Stored records:

******************************

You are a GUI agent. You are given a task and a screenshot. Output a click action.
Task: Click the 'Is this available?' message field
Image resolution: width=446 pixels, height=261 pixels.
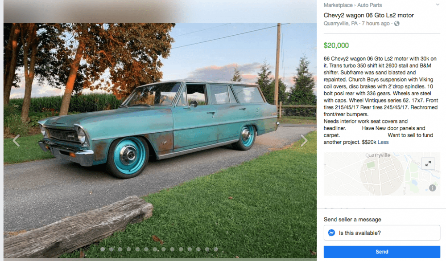coord(382,232)
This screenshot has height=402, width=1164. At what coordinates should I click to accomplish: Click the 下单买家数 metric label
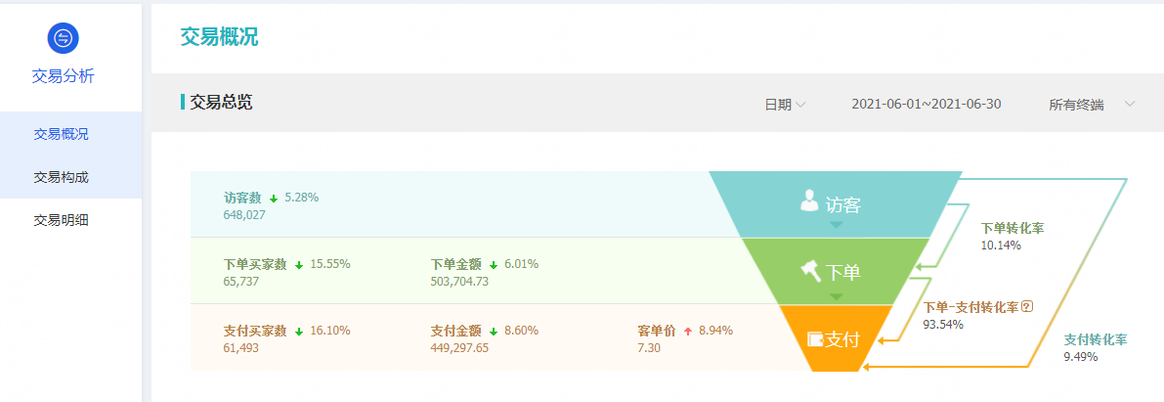coord(255,264)
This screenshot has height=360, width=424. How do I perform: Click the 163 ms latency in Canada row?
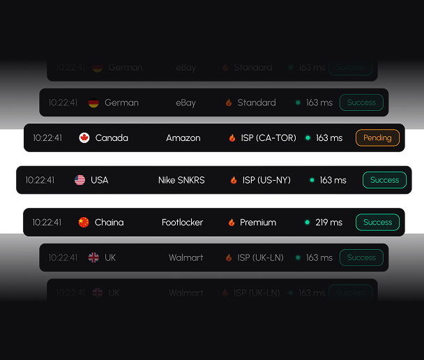(329, 138)
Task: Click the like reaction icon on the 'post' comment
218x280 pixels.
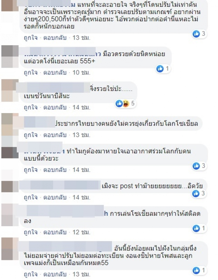Action: click(x=196, y=193)
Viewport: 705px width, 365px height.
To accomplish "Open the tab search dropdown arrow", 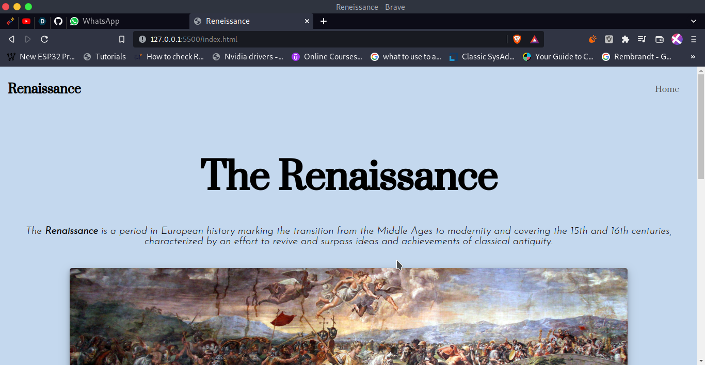I will [693, 21].
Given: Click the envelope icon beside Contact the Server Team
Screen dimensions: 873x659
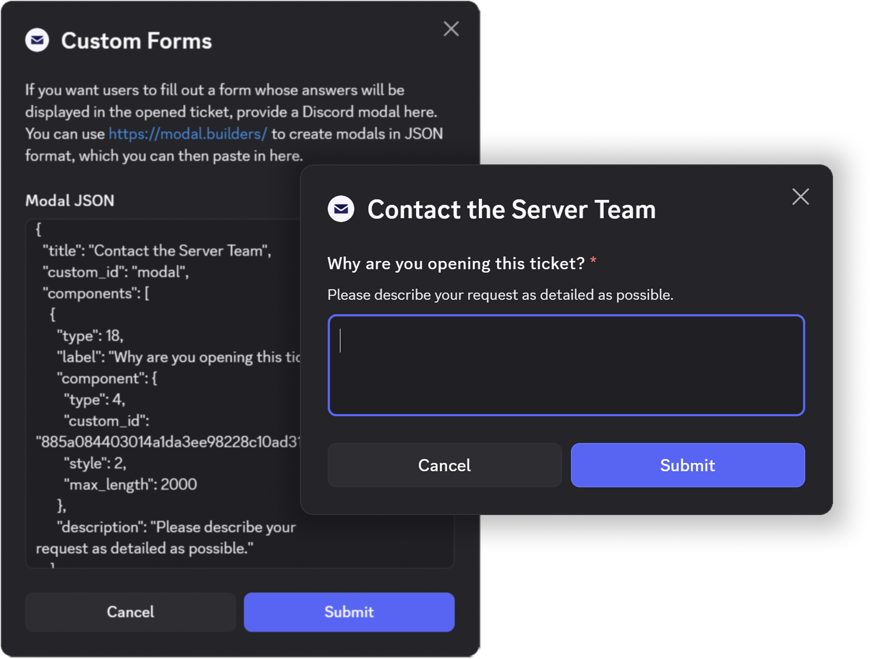Looking at the screenshot, I should (341, 209).
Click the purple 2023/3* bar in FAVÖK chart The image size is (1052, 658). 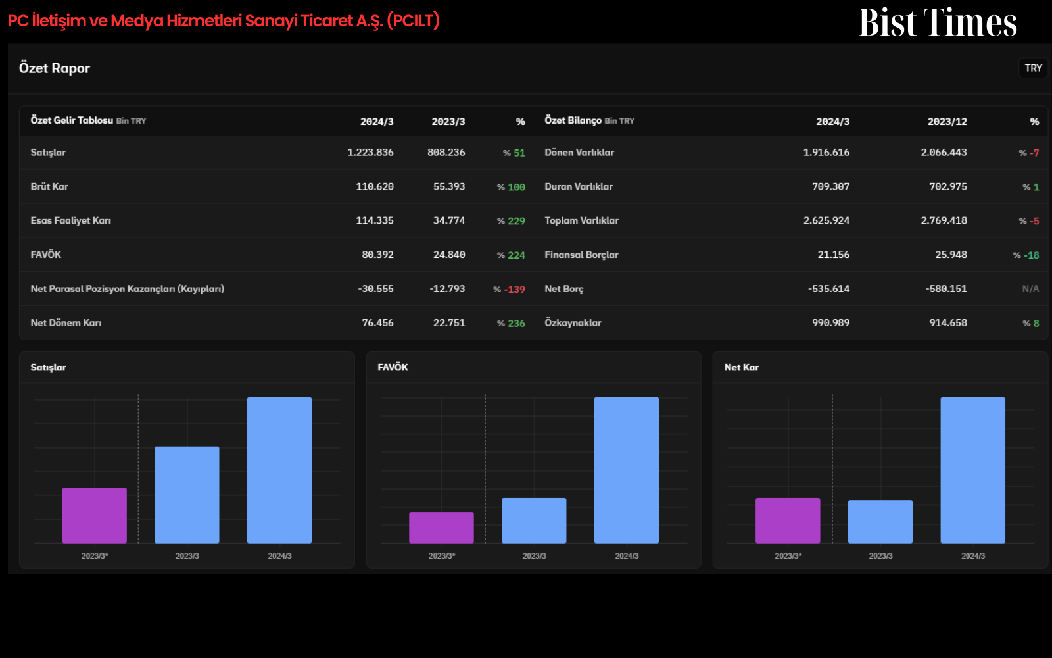[x=441, y=528]
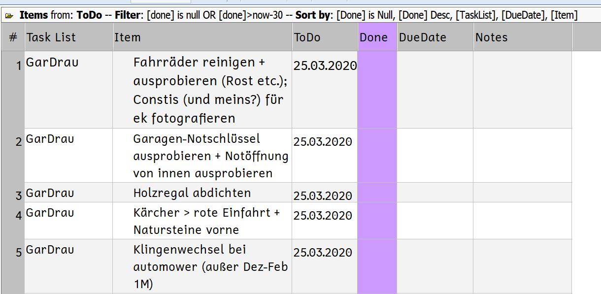Click the Notes cell in row 2
Image resolution: width=601 pixels, height=294 pixels.
coord(522,156)
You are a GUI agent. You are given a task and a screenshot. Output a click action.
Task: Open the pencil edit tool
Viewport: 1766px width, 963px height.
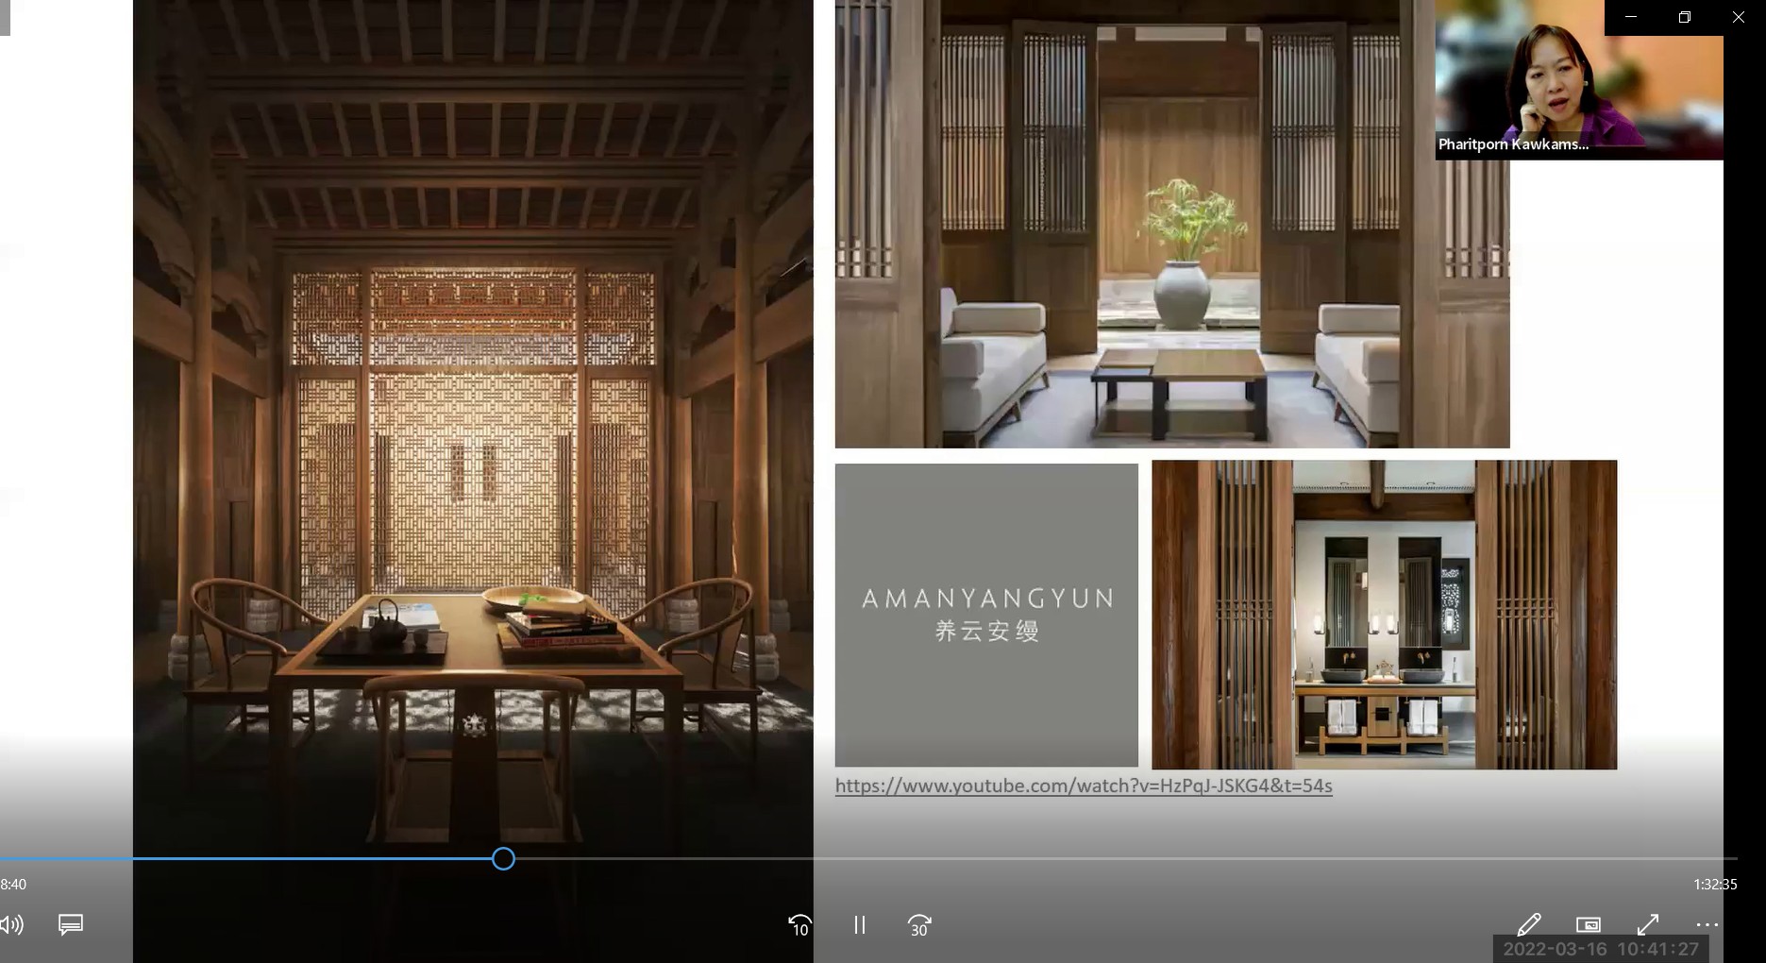(1528, 925)
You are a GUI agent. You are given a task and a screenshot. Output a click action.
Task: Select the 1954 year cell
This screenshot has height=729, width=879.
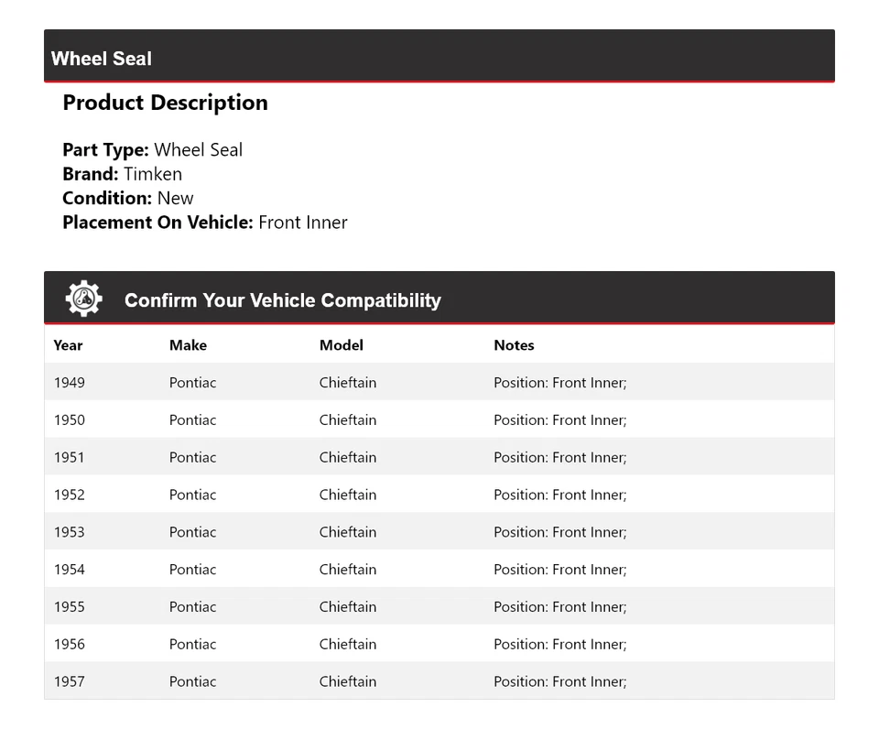click(69, 570)
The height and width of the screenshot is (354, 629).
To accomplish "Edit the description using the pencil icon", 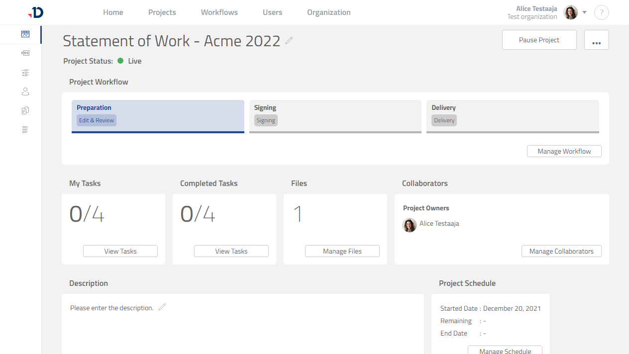I will pyautogui.click(x=162, y=307).
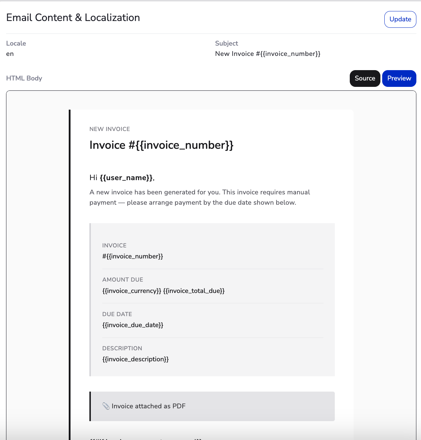The height and width of the screenshot is (440, 421).
Task: Click the Invoice #{{invoice_number}} heading
Action: coord(161,145)
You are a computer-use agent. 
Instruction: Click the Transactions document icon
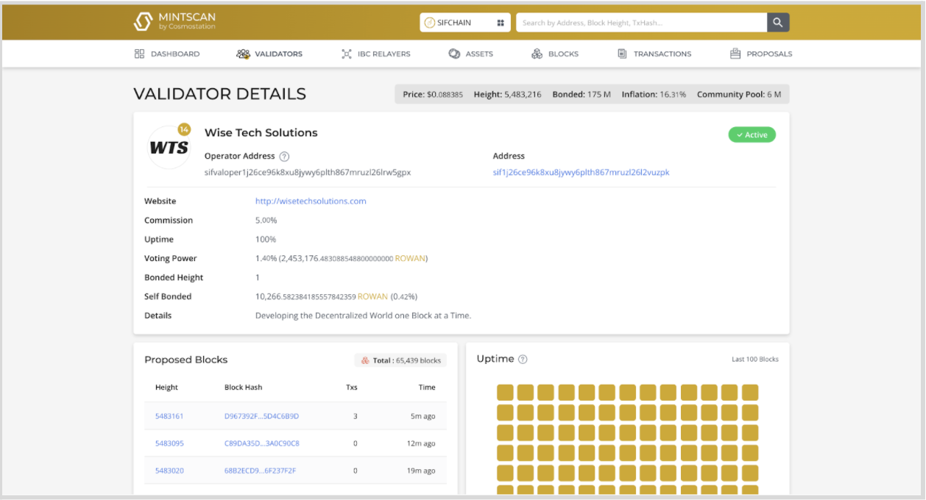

******************************

Task details:
Starting at the line above that holds "Task: Open the pencil edit tool", return each line up to and including the one that holds "The height and width of the screenshot is (354, 629).", exactly as written, minus any pictures.

Task result:
Task: Open the pencil edit tool
Viewport: 1766px width, 963px height.
(1528, 925)
You are a GUI agent. You are given a task and a screenshot. Output a click action.
Task: Select the 1954 year cell
This screenshot has height=729, width=879.
click(69, 570)
The height and width of the screenshot is (354, 629).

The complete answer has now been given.